Our Christmas dinner is not a tradition that rises from the garden, but rather is a reminder of our (admittedly relative) poverty when we first lived together in North Carolina. 

That first year that we lived together, while I was finishing college and student teaching and Kirk was learning some very useful farm skills as an interpreter at the living history museum at Old Salem, we lived on very little money. We did the grocery shopping at the local Kroger with a carefully planned list in one hand and a calculator in the other. If I'm not mistaken, our budget was $25 for the week, and if we went over the limit, we took things out of the cart and put them back. Some weeks we had enough for everything plus pickles; other weeks we did not. 

This budget led to a careful exploration of pasta and stir fry dishes, and we learned just how far a single cut of meat can be stretched. We regularly split a chicken breast in half to share for dinner.

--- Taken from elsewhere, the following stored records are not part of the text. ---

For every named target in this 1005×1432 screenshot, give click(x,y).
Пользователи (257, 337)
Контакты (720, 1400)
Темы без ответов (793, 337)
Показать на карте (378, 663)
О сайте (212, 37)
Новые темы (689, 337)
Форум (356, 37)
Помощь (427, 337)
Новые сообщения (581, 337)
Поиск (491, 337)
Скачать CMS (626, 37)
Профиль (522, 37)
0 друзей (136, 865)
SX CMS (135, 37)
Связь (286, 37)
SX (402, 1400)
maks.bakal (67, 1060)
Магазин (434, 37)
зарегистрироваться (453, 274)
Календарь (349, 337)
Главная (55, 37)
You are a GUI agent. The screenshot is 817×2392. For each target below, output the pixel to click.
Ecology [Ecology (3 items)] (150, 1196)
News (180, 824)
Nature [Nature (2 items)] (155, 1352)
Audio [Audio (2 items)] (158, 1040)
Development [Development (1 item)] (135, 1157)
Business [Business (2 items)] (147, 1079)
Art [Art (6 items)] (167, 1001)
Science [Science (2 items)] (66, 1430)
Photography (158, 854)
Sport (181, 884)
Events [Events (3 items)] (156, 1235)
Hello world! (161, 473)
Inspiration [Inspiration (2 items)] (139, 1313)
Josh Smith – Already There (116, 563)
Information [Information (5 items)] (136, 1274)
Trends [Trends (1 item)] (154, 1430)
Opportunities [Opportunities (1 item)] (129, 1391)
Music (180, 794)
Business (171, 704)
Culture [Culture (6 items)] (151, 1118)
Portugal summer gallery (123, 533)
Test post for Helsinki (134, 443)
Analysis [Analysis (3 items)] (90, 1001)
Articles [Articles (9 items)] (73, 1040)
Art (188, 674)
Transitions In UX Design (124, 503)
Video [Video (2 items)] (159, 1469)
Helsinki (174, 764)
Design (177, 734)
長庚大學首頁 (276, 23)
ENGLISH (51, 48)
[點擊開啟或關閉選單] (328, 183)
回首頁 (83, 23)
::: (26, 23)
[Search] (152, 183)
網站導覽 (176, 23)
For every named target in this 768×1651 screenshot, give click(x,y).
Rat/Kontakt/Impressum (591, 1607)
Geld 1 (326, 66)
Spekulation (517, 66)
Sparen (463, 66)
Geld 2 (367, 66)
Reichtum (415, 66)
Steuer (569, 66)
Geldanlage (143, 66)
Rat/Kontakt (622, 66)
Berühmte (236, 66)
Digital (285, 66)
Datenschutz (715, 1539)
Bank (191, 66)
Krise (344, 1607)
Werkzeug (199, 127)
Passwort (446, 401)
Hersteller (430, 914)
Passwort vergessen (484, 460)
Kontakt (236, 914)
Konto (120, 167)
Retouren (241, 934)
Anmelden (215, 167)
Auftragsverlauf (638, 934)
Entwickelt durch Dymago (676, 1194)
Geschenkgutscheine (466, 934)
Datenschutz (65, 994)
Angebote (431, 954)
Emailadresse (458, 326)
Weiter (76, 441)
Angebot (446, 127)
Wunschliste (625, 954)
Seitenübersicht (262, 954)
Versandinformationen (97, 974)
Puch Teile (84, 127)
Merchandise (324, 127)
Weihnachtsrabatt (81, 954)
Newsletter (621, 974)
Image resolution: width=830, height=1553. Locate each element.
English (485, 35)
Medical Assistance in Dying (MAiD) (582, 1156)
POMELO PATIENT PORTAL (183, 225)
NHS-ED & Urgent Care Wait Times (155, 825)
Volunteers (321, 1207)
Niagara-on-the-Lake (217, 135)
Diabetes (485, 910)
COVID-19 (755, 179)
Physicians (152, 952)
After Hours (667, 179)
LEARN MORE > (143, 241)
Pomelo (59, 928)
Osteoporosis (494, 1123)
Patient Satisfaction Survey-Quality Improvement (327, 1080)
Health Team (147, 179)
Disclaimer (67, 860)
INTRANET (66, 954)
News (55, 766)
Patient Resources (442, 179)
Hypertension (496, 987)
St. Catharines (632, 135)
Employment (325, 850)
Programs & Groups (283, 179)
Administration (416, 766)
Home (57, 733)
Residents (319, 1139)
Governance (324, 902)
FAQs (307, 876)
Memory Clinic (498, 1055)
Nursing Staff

So for our first Christmas dinner together, we decided to splurge on a whole chicken breast each for chicken Parmigiana. (If I recall correctly, we bought only two slices of provolone from the deli to keep ourselves at least a little bit on budget.) To add a celebratory touch, we bought spinach pasta to make up a Christmasy green and red plate (green pasta, red sauce).

We still have chicken parm with spinach pasta each Christmas, but this year Kirk decided to use our own spinach to make homemade pasta:


It turned out really well, and it's almost just as easy to make as regular homemade pasta. Kirk picked a bunch of spinach from the cold frame and steamed it until it was wilted down and soft, then squeezed the water out of it. He added 4 ounces of the spinach to our regular pasta recipe of 3 eggs and 300 grams of flour and dumped it all in the Cuisinart to mix the dough together. The dough was a bit wet from the spinach, so he added more flour unit the texture looked right — perhaps up to 350 grams of flour in total.

The dinner is complete with tomato sauce from one of the jars we put up in the summer, and it's just as good as it tasted to us the first time we had it.